RECORDS FOR THIS TASK
┌────────

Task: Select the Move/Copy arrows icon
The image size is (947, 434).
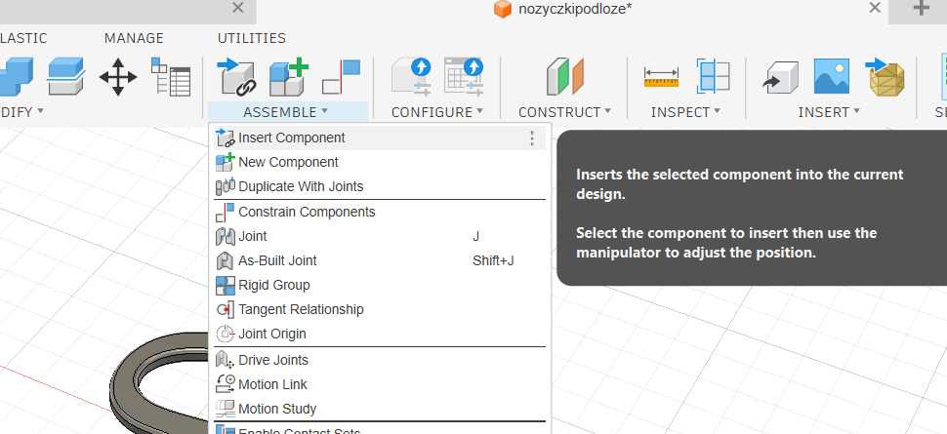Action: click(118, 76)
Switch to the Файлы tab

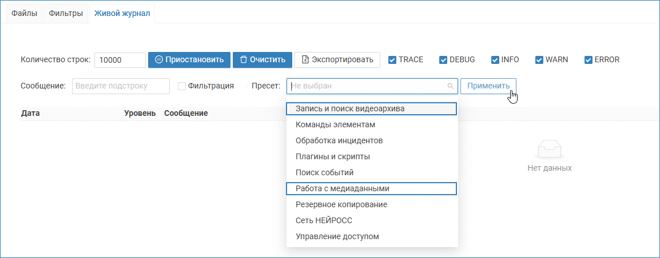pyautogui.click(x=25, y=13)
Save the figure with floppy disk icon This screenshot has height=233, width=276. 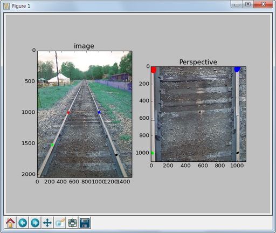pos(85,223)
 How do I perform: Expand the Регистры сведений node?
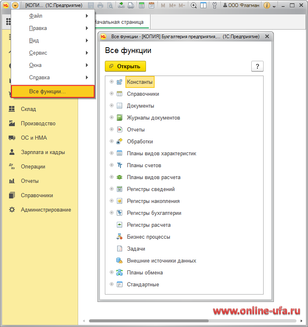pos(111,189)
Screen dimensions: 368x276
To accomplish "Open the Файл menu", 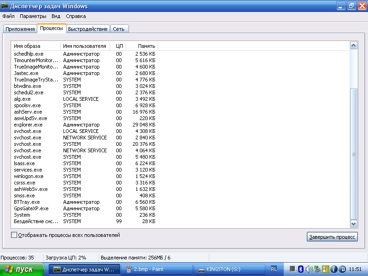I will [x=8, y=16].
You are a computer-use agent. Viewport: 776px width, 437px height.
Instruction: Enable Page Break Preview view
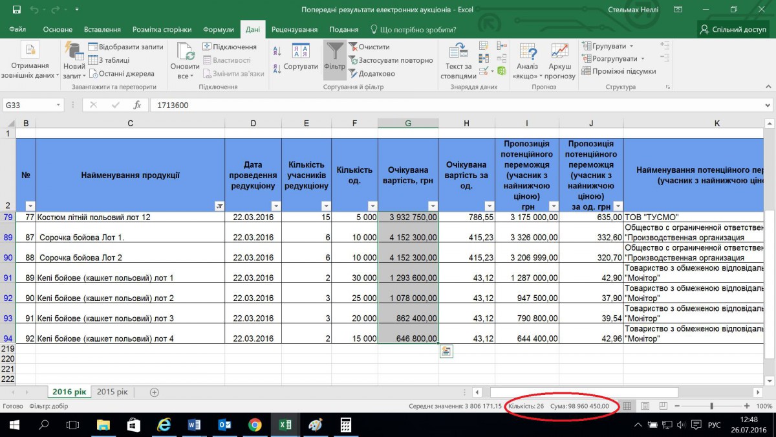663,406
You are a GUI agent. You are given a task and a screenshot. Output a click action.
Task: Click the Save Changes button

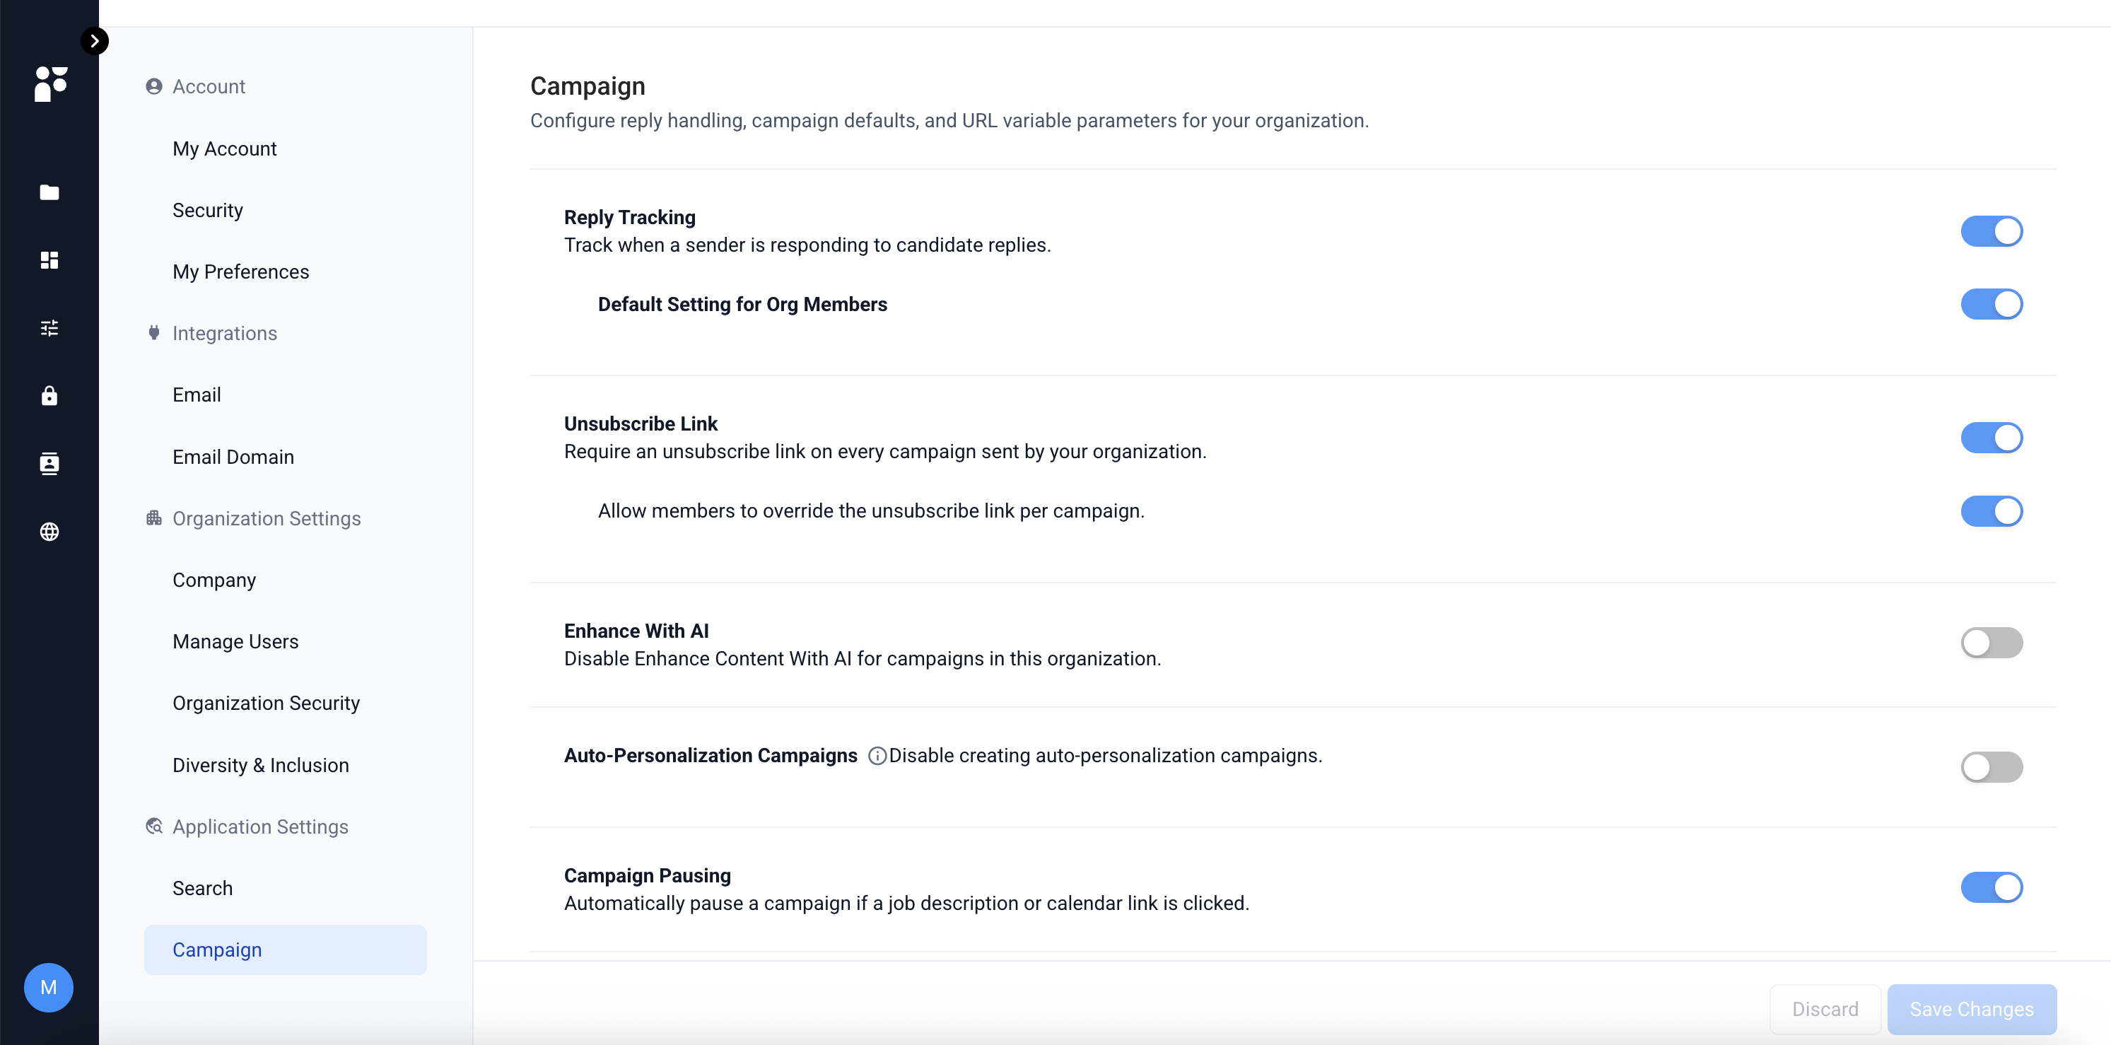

└────────
┌────────

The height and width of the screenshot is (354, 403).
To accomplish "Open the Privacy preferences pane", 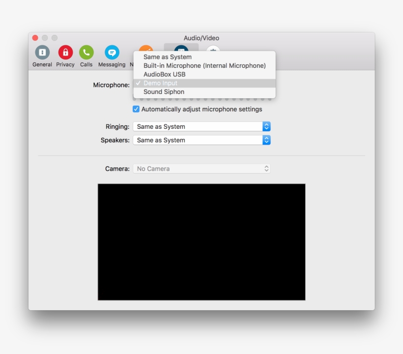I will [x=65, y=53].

└────────
┌────────

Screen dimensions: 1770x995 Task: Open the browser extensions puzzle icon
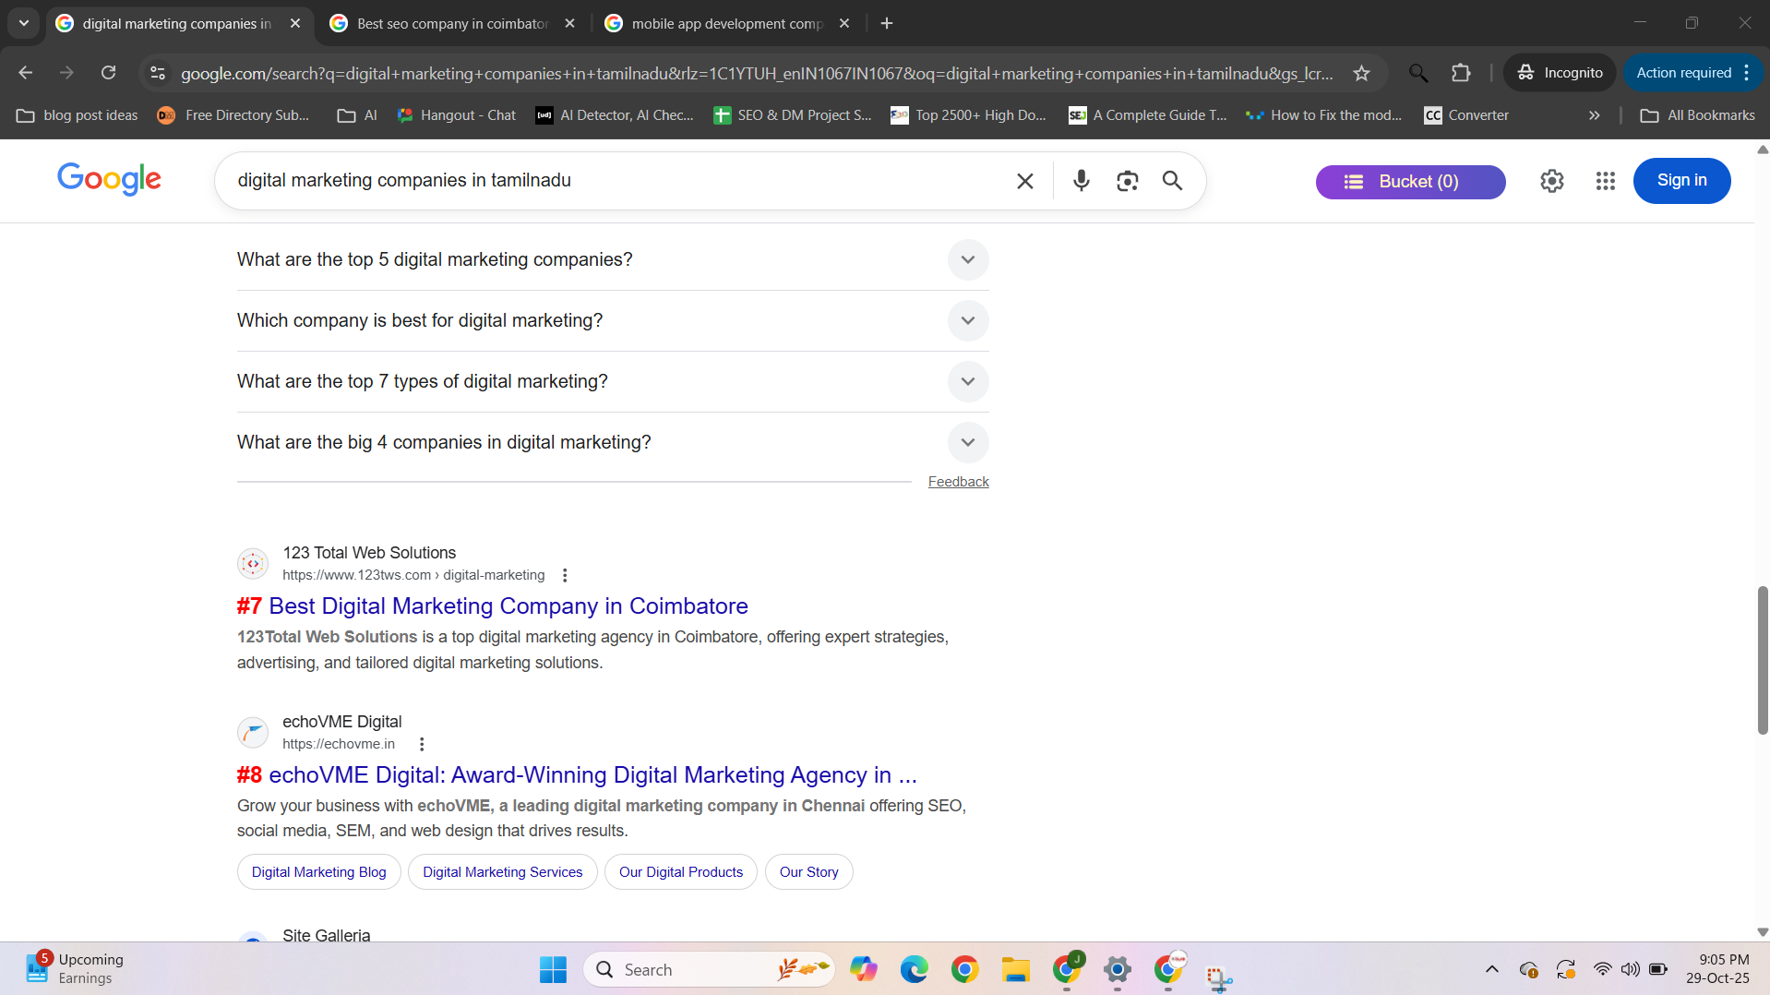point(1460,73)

└────────

YOUR ASSIGNMENT
Return the stretch of data that begins with the line showing "You are a computer-use" and goes on through the line showing "Task: Click the Save Changes button", exactly, with pictures removed.

ANSWER SECTION
You are a computer-use agent. Viewport: 776px width, 437px height.
Instruction: Enable Page Break Preview view
663,406
You are a GUI agent. You are given a task and a screenshot. Output a click action.
Task: Click the Save Changes button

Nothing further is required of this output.